I have been living an expensive lesson for the past decade. I have been a frequent attendee at the all you can eat buffet. Amazing that my very disciplined eating habit was immediately forgotten when attending the buffet. After piling up my plate with samples of everything I still had the audacity to return for dessert. It has taken time and a lot of money to learn that you only need one car.
I am not pleased about the past decade. I recognized the temptations of the all you can eat buffet and had, in retrospect, stacked my plate too full. For many years I have been busy learning life lessons at an egregiously expensive rate.
What pushes us to ordering more and procuring more is our positive view of the outcome. There have been studies proving that we tend to see the positive outcome more than the negative. The pandemic is a good example. Many of us believe it will not happen to us. We have an illegitimate leader that claims to have had the disease and then miraculously recovered even though he is old and obese. The truly sick are never seen. Those that are being careful are staying at home. So, what we see are either people who are well or those that are ignoring the problem or those that are the problem but are lying about it.
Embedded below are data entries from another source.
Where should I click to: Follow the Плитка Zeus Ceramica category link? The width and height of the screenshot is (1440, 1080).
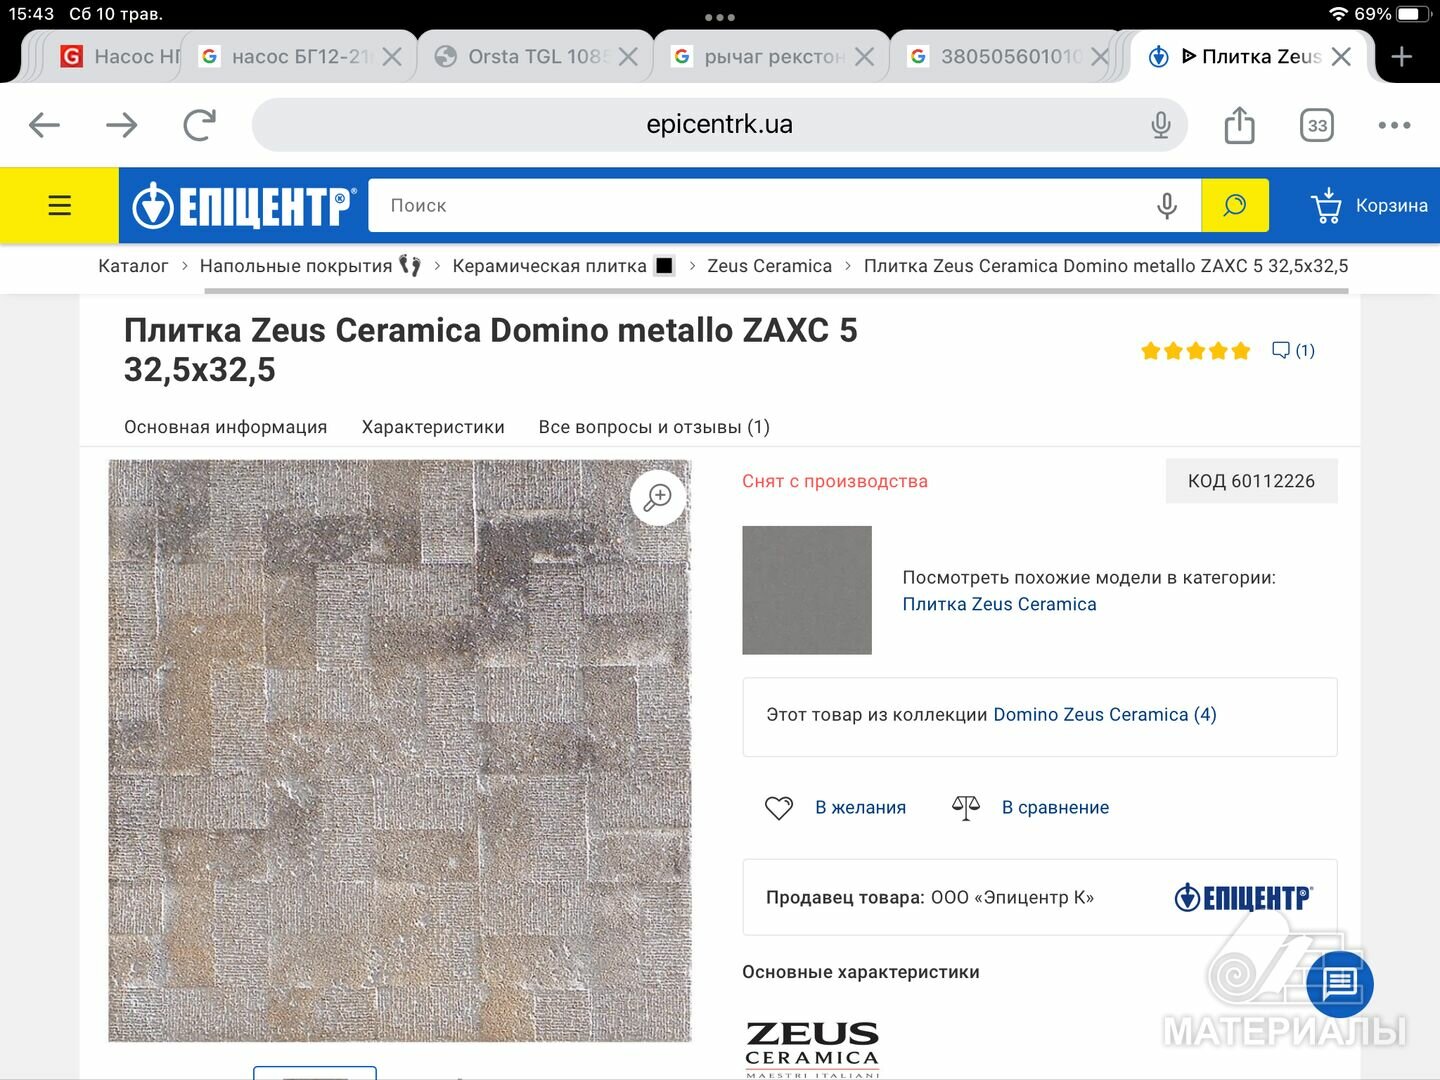[999, 604]
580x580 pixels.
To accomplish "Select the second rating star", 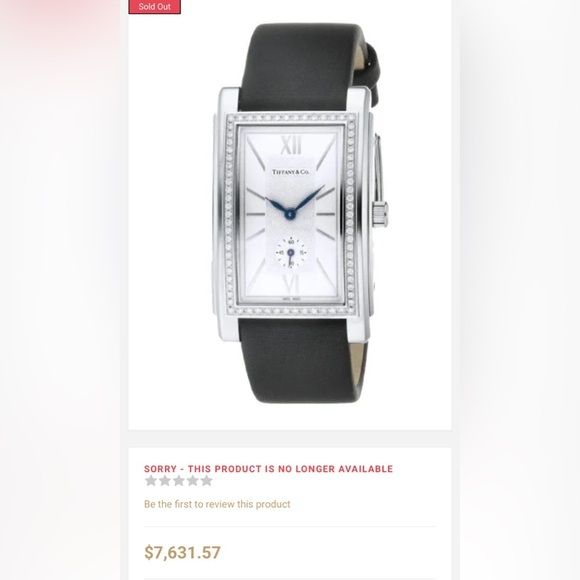I will pos(165,480).
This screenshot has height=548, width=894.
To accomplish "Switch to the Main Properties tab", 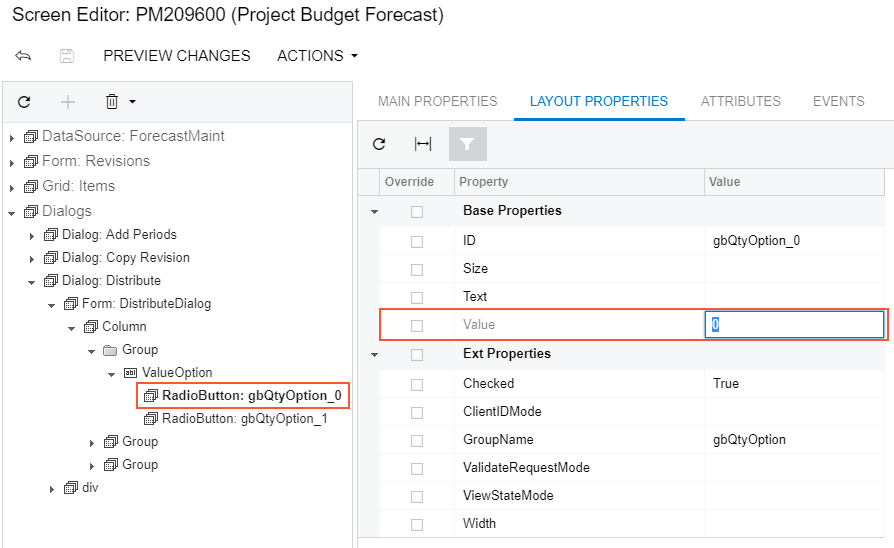I will (x=437, y=101).
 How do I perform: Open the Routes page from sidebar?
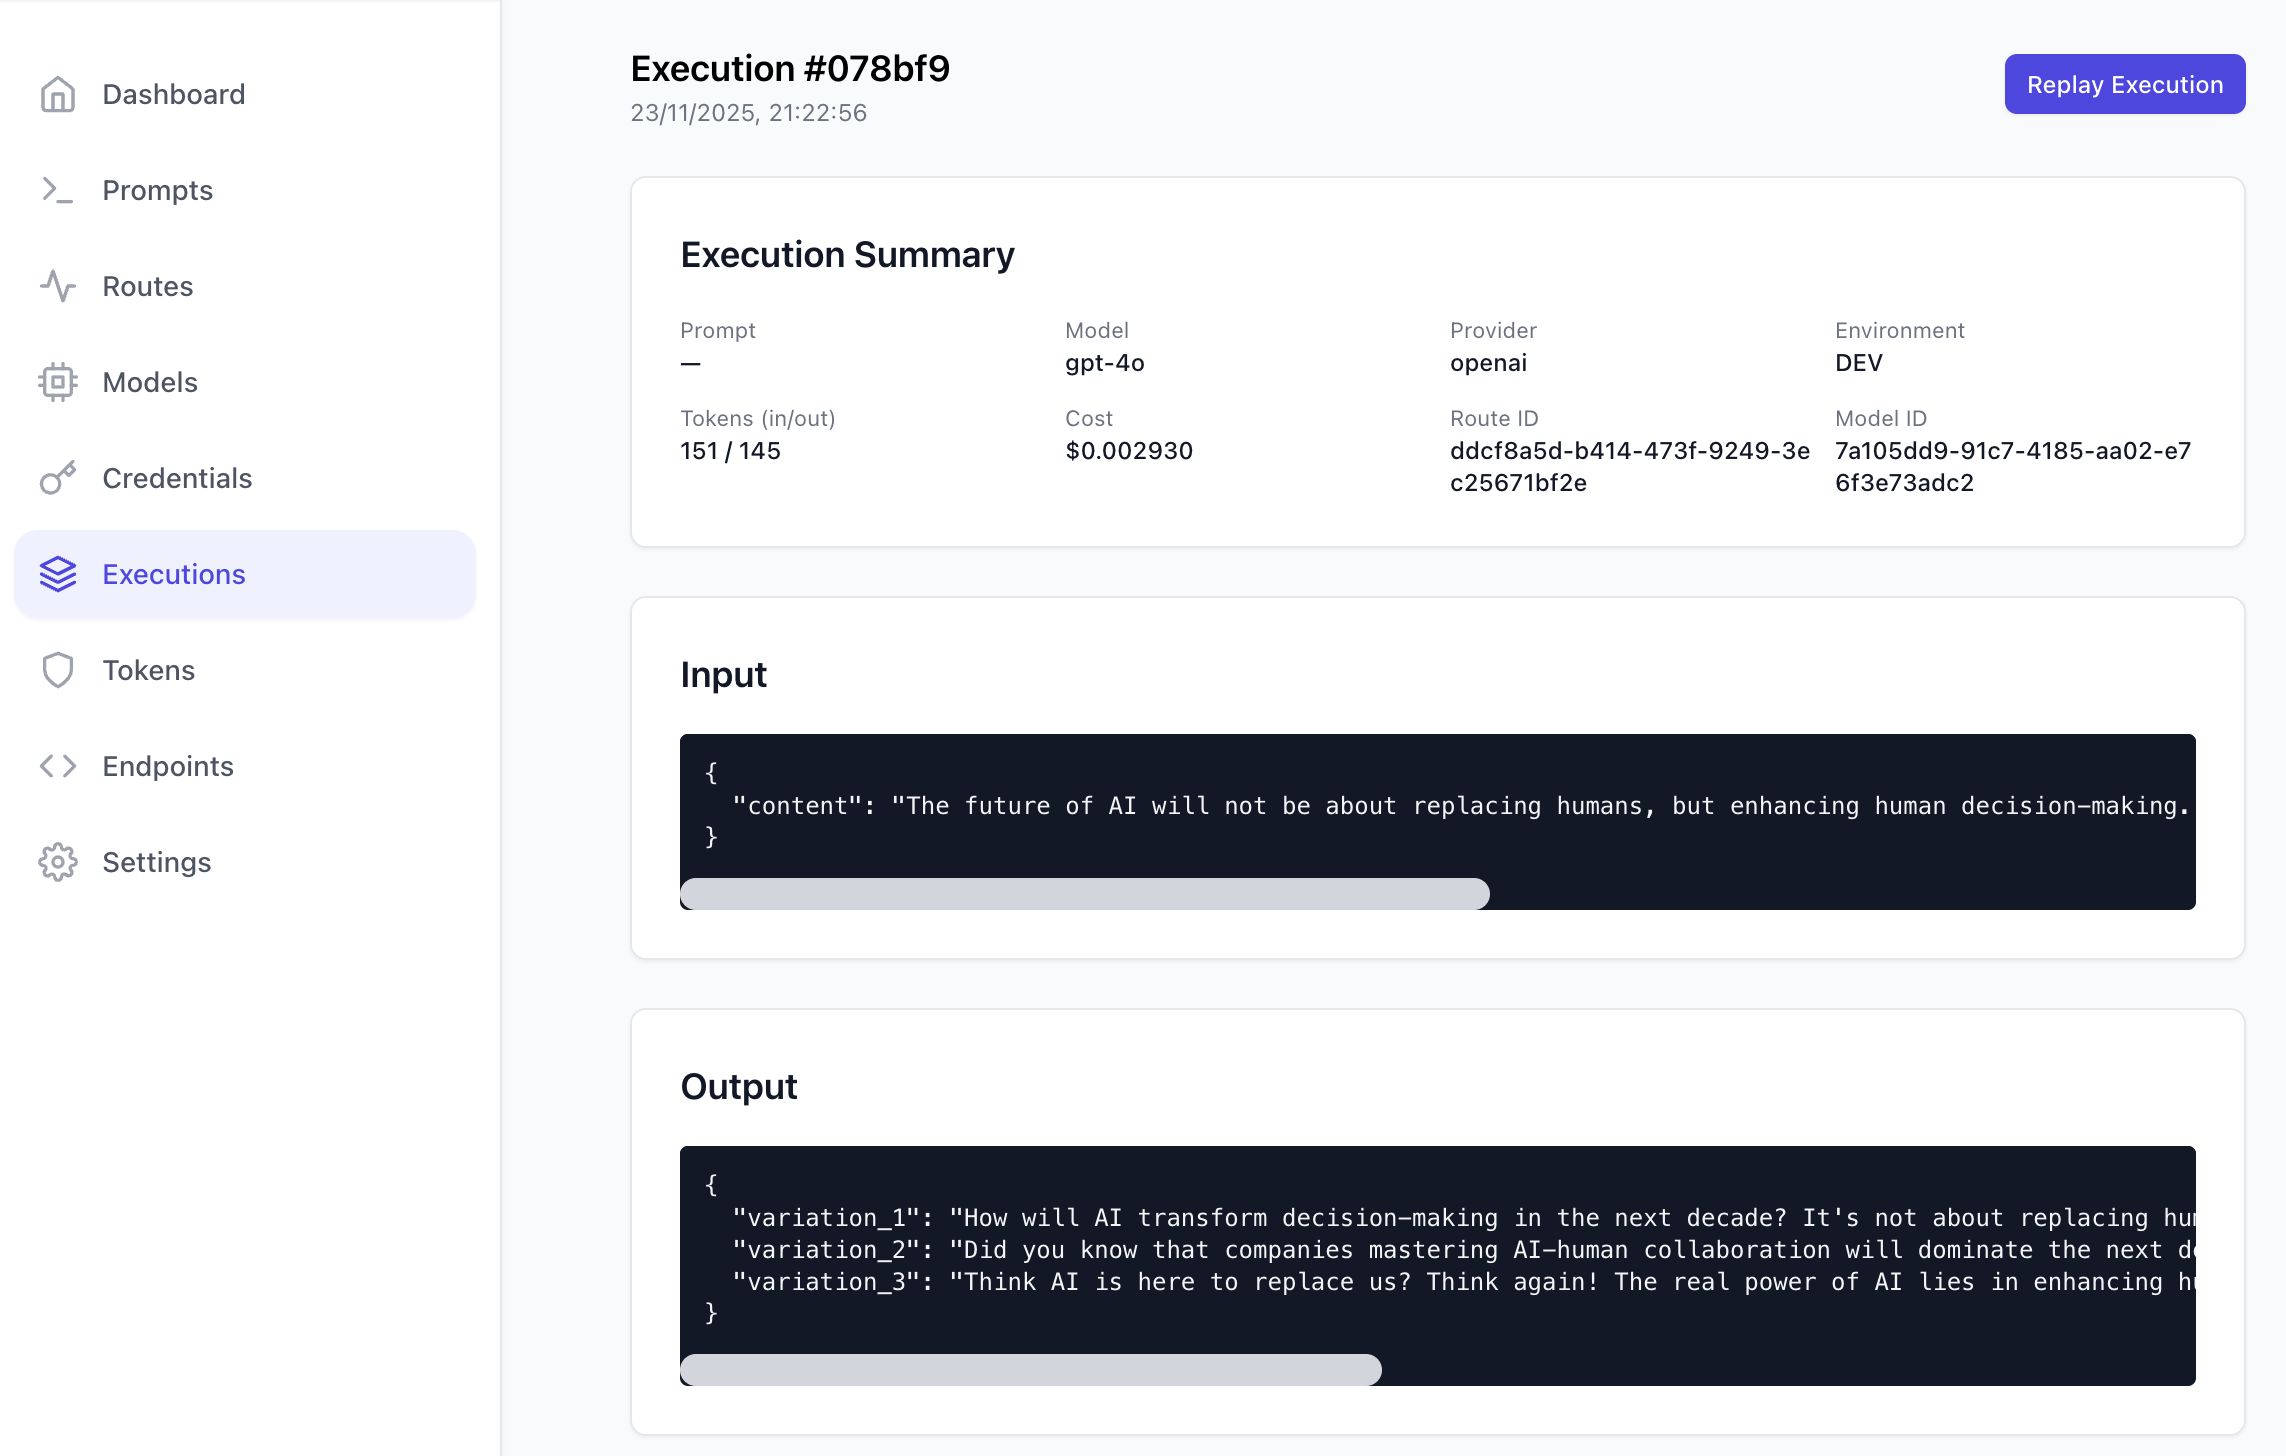coord(147,286)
We overspend and we over borrow, and we are overly optimistic when thinking about the possible outcome. You stay alkaline, watch your carbs, drink lemon water first thing in the morning etc. etc. yet when it is all there in front of you, discipline vanishes, you load up the plate----what could go wrong?
I am learning this lesson in real time. I don’t need more than the car I drive. I do not need all the items I piled on my plate. After all that just makes me think I need a bigger plate. I am learning valuable lessons with the time available. I need to be closer to the people I love. I need some pals that I can grab lunch with and not have to drive an hour or plan days in advance.
What I do not need is another brownie!!!!